In the 1990's on the advice of WHO (World Health Organization), the Royal Government of Bhutan adopted culling as a means of controlling the increasing number of stray dogs in the country in an effort to prevent the spread of rabies and other dog related disease.
Tashi Payden, the founder of RSPCA (Royal Society for the Protection and Care of Animals), approached the Mayor of Thimpu, the Capital City of Bhutan suggesting sterilization and vaccination as an alternative to culling.
Her idea was welcomed and thereafter, along with a group of volunteers, Tashi went around the city every evening collecting waste food from restaurants and feeding the stray dogs in an effort to befriend them, making it easier to round them up for vaccination and sterilization. Vaccinations, spay and neutering was done with the assistance of the National Animal Hospital in Thimpu, Bhutan.
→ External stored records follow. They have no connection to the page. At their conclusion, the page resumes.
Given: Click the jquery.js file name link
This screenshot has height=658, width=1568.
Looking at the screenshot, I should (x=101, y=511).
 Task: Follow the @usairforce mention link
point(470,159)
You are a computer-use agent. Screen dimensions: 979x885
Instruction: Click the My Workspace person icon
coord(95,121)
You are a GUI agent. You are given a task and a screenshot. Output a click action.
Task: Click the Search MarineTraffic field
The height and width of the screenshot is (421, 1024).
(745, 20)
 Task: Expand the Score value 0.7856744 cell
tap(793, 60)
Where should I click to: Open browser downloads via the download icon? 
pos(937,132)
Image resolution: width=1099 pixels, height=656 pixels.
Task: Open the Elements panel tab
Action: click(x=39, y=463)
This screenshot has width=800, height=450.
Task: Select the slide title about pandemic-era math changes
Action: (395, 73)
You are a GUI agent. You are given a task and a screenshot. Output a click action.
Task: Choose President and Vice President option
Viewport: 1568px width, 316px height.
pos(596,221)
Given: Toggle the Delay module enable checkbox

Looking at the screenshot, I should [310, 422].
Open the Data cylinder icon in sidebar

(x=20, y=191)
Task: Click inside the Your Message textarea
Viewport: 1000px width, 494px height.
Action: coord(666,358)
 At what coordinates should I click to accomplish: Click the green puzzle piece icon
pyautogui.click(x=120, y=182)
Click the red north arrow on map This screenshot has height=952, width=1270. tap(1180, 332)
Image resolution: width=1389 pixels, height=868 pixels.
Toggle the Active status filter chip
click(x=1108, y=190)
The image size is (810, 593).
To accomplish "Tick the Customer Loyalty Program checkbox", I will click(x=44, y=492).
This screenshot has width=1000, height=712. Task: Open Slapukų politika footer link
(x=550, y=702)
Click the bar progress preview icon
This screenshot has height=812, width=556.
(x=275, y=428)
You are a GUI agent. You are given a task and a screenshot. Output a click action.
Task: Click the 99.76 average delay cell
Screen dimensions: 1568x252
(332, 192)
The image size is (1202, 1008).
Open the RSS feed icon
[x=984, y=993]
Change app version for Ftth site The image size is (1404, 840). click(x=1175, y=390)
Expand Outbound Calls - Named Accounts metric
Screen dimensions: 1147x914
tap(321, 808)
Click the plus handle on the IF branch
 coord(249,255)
The RSPCA was established in July, 1999 with the patronage of Her Majesty the Queen Mother Ashi Tshering Yangdon Wangchuck. The society has a clearly formulated vision in its charter and an active Board of eight volunteer Directors from both civil society and the Royal Government of Bhutan, which governs the society's affairs. In that same year, the RSPCA, Bhutan received a plot of land un suburban Thimpu from the government for construction of the Animal Care Center.
In 2002, the RSPCA obtained funds from the Sustainable Development Secretariat, which enabled the to construct the animal shelter on the land. The shelter has been in continuous operation since then.
In 2008, the interim government passed an order too all the Districts in the country of Bhutan to catch and impound all stray dogs. The RSPCA and other animal lovers convinced the new governent to close down all the dog pounds in the country. In 2009, through the Tourism Council of Bhutan and the Bhutan Foundation, the Director of HSI (Human Society International), Asia was invited to help with an alternative to impounding as a method of controlling the stray dog problem. RSPCA convinced the government to work with HSI on a catch, neuter, vaccinate and release program as an alternative and more humane method to impounding as a solution to the stray dog crisis.
A four-month pilot project was initiated in February 2009 with a team of 14 members from HSI Asia consisting of veterinarians, para vets,, and dog catchers. In September 2009 the Royal Government of Bhutan signed a Memorandum of Understanding with HSI Asia to work as a partner with them to solve the problem of stray dog menace and rabies control. The program would be undertaken nationwide for a period of three years. Tashi Payden, then an employee with the Tourism Council, was asked to set up the project which was launched in Bumthang, Bhutan. In September 2012, the Royal Gvernment of Bhutan extended the contract for another three years.
For eighteen years, the RSPCA Bhutan and its members have committed their time and resources, tirelessly working towards a better future for the stray dogs. Their efforts continue through developing collaborative efforts
and funding from other sources both inside and outside the country.